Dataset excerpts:
☆ ☆ ☆

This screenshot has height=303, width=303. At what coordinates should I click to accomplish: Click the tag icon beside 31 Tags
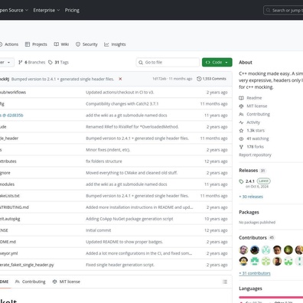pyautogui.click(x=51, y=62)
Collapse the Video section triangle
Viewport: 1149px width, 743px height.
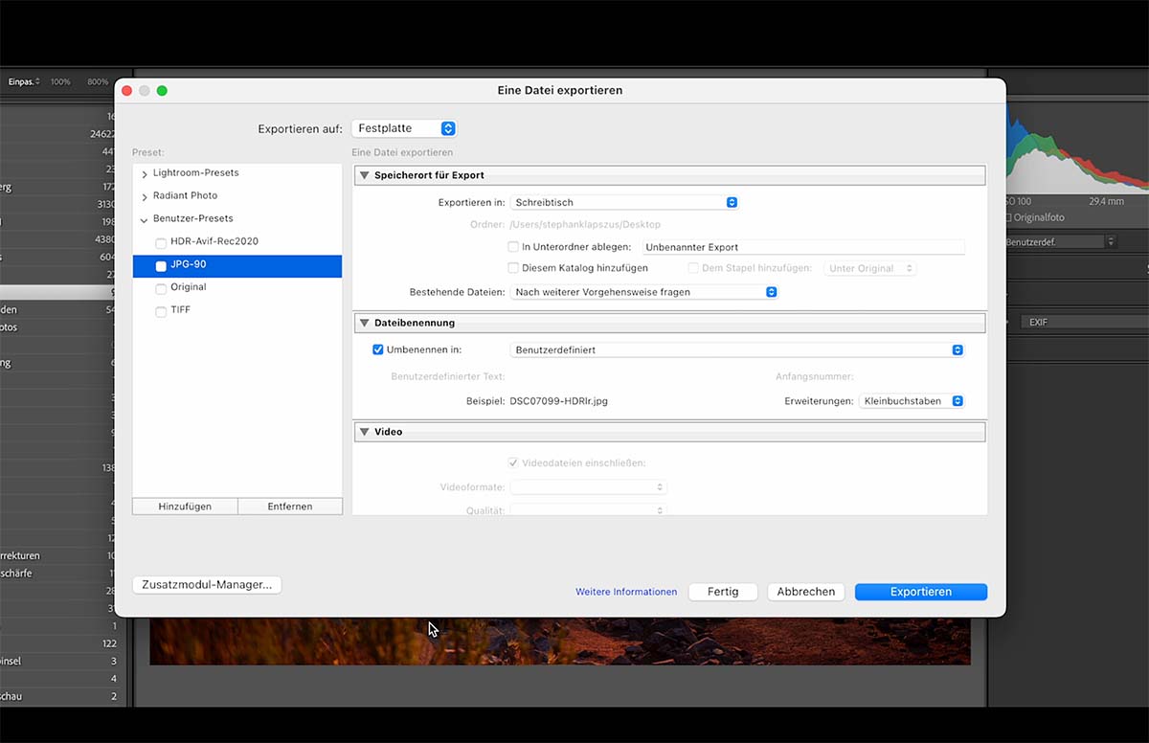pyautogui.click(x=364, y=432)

☆ ☆ ☆

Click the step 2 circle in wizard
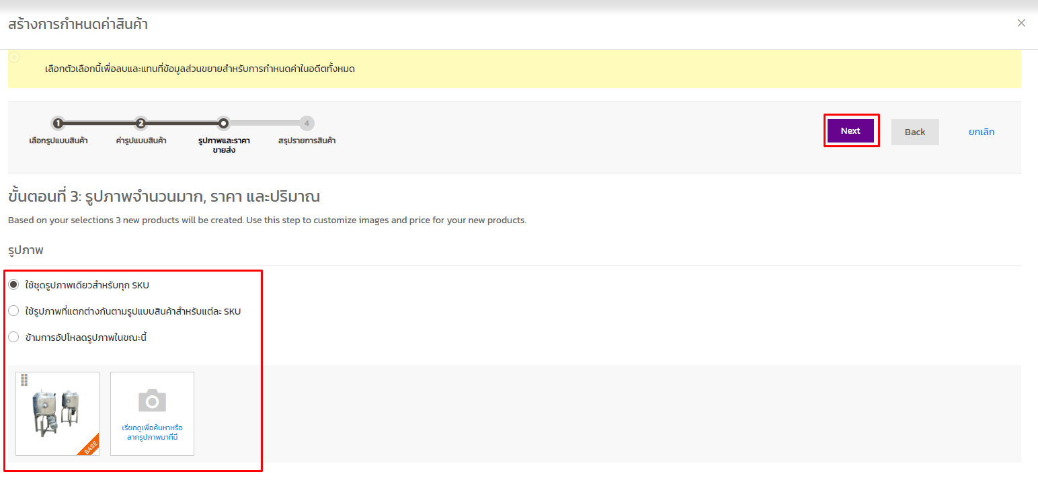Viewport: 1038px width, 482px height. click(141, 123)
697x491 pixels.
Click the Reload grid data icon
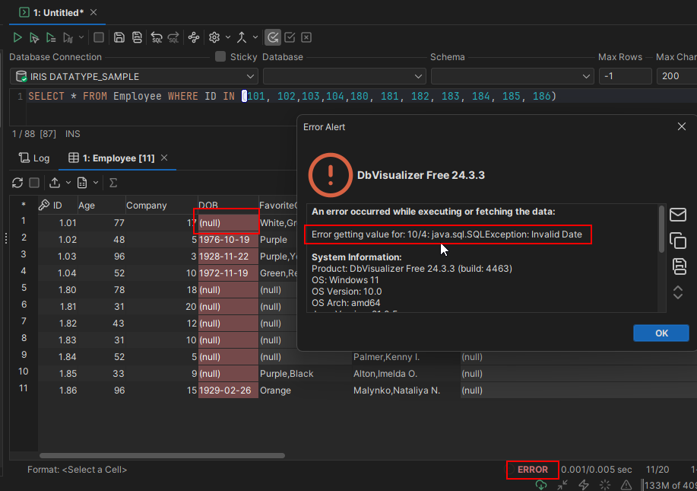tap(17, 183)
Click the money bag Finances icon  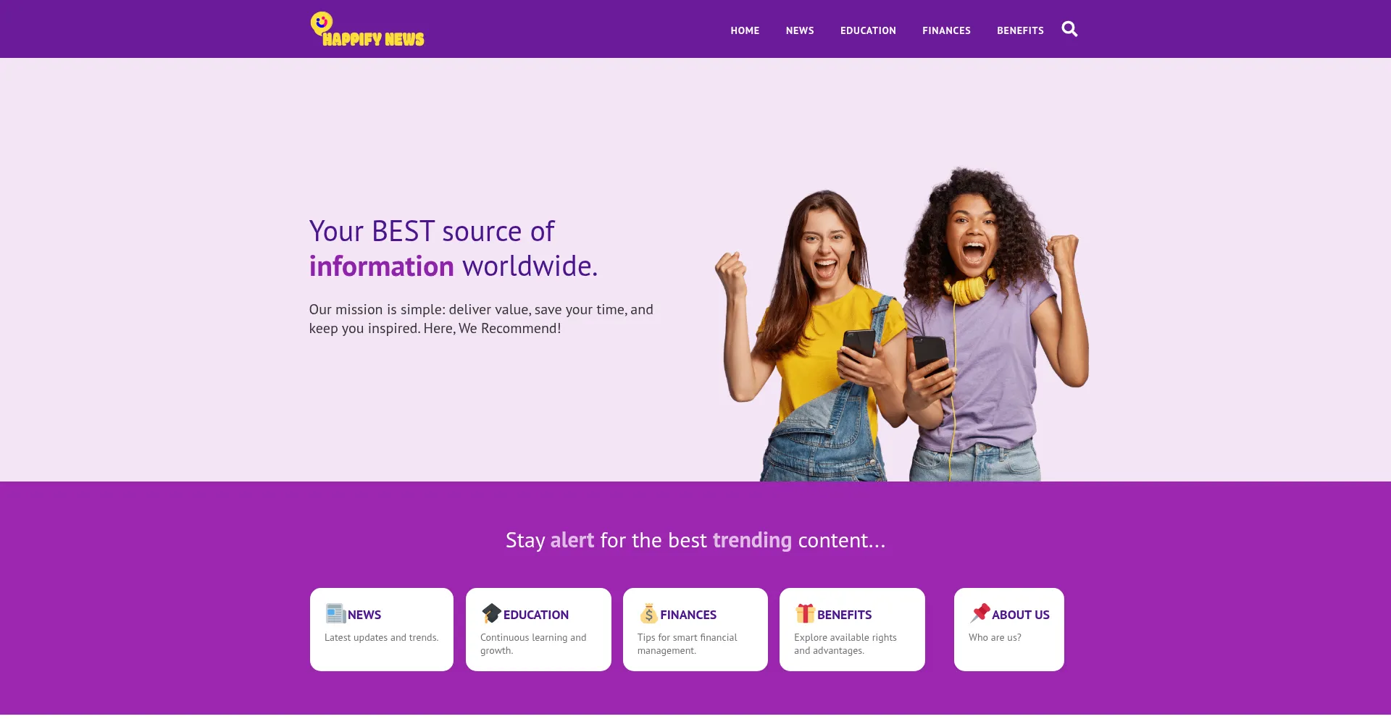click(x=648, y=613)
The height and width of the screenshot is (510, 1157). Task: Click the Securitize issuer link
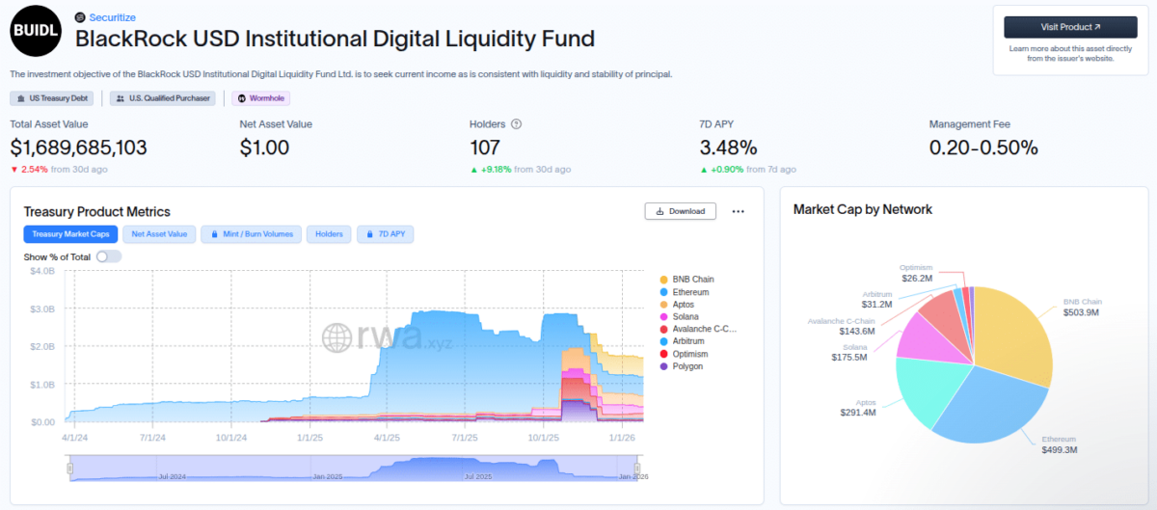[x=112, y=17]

☆ ☆ ☆

■ **Work required**:
All lines above starting at the one with "This screenshot has" and ending at the one with "Collapse the Video section triangle", inclusive, are to be printed again exactly, with the pictures left out.

■ **Output**:
This screenshot has height=303, width=303. At what coordinates should I click to accomplish: Click the tag icon beside 31 Tags
pyautogui.click(x=51, y=62)
Collapse the Video section triangle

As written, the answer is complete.